BEGIN

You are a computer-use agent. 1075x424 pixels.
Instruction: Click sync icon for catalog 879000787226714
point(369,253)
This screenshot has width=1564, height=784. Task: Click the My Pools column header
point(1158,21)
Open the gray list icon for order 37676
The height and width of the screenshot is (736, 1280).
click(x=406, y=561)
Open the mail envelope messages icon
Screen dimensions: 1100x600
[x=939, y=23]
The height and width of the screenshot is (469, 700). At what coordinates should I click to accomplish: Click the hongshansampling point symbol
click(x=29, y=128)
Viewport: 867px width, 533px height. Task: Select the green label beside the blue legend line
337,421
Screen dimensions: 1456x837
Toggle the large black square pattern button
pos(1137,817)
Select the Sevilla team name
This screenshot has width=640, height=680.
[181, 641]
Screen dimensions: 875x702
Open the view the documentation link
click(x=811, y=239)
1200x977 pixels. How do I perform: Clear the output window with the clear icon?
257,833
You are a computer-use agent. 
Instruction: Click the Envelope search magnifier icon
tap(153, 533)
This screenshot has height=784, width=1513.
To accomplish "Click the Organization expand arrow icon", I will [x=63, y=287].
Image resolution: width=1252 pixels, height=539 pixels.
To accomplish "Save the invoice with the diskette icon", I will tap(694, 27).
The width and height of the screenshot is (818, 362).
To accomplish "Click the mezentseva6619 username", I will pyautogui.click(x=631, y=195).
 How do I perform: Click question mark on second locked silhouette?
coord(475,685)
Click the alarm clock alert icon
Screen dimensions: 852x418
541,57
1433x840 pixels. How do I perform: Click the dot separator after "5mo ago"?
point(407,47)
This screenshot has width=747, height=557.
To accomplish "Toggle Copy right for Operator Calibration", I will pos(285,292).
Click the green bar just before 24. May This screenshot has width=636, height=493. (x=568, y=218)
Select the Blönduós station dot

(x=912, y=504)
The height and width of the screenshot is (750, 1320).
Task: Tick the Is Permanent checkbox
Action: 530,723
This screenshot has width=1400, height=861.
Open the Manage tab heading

END

## TASK STATEMENT:
The lines from the first of the entries through the line holding "The width and" are to be restated word for word, and no others.

## TASK SOLUTION:
You are a computer-use agent. 1075x424 pixels.
Instruction: Click sync icon for catalog 879000787226714
point(369,253)
This screenshot has width=1564, height=784. Task: Click the My Pools column header
point(1158,21)
Open the gray list icon for order 37676
The height and width of the screenshot is (736, 1280).
click(x=406, y=561)
Open the mail envelope messages icon
Screen dimensions: 1100x600
[x=939, y=23]
The height and width of the screenshot is (469, 700). At what coordinates should I click to accomplish: Click the hongshansampling point symbol
click(x=29, y=128)
Viewport: 867px width, 533px height. Task: Select the green label beside the blue legend line
337,421
Screen dimensions: 1456x837
Toggle the large black square pattern button
pos(1137,817)
Select the Sevilla team name
This screenshot has width=640, height=680.
[181, 641]
Screen dimensions: 875x702
Open the view the documentation link
click(x=811, y=239)
1200x977 pixels. How do I perform: Clear the output window with the clear icon?
257,833
You are a computer-use agent. 
Instruction: Click the Envelope search magnifier icon
tap(153, 533)
This screenshot has height=784, width=1513.
To accomplish "Click the Organization expand arrow icon", I will [x=63, y=287].
Image resolution: width=1252 pixels, height=539 pixels.
To accomplish "Save the invoice with the diskette icon", I will tap(694, 27).
The width and height of the screenshot is (818, 362).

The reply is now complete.